Background information
- Born: Marcelle Jeanine Saunier 26 May 1929 Nancy, France
- Died: 20 March 1998 (aged 68) Bry-sur-Marne, Val-de-Marne, France
- Genres: Chanson
- Occupations: singer actress
- Years active: 1946–94
- Label: Philips

= Catherine Sauvage =

Catherine Sauvage (/fr/; 26 May 1929 – 20 March 1998) was a French singer and actress.

== Early life ==
Born Marcelle Jeanine Saunier in Nancy, France, she moved with her family in 1940 to the Free Zone in Annecy. After high school, she turned to the theater, performing under the name Janine Saulnier. After eight years of studying piano, singing and drama, in 1950 she met Léo Ferré and fell in love with his songs. In 1952 she sang his "Paris canaille", which became a hit. In 1954, she won the "Grand Prix du Disque", a famous French award, for the song "L'Homme", again by Ferré. On tour in Canada, she made the acquaintance of Gilles Vigneault, who wrote "Mon Pays, Le Corbeau, la Manikoutai" for her.

== Professional career ==
Arriving in Paris, she adopted the surname Sauvage, borrowed from a childhood friend, and, began studying drama:
I did my apprenticeship with Jean-Louis Barrault, with John Vilar, Roger Blin, Marcel Marceau. [...] The chance of life allowed me to be presented to Moyses, who was the director of the cabaret Le Boeuf sur le Toit. I sang him some stuff like that, recited two or three poems. As a result, Moyses hired me the next day. I used a directory with songs including Marianne Oswald. I stayed two months at the Boeuf sur le Toit --- afterwards, I sang at the Quod Libet, a nightclub on 3 rue des Prés-At-Clerics.
She also performed at the cabarets L'Arlequin at 131 bis, boulevard Saint-Germain, then at L'Écluse at 15, Quai des Grands Augustins, in the 6th arrondissement.

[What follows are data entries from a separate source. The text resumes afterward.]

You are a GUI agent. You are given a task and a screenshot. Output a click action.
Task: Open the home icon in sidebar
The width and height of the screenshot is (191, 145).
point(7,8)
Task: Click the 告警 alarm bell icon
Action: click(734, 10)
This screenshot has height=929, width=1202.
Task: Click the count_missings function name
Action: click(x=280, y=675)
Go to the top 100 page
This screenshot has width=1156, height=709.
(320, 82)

She met Léo Ferré, whom she helped in bringing recognition to his music: "It was the meeting of my life. As a happiness never comes alone, they say, Jacques Canetti came to hear me a beautiful evening. He was always looking for artists for the record company of which he was the artistic director, as well as for [the concert hall] Les Trois Baudets that he had established."

Jacques Canetti hired her in 1953 and 1954 to work at Les Trois Baudets. "So I visited that cabaret on Rue Coustou for two years. Later I was featured at the Olympia, and received a grand prize for record L'Homme with Léo Ferré."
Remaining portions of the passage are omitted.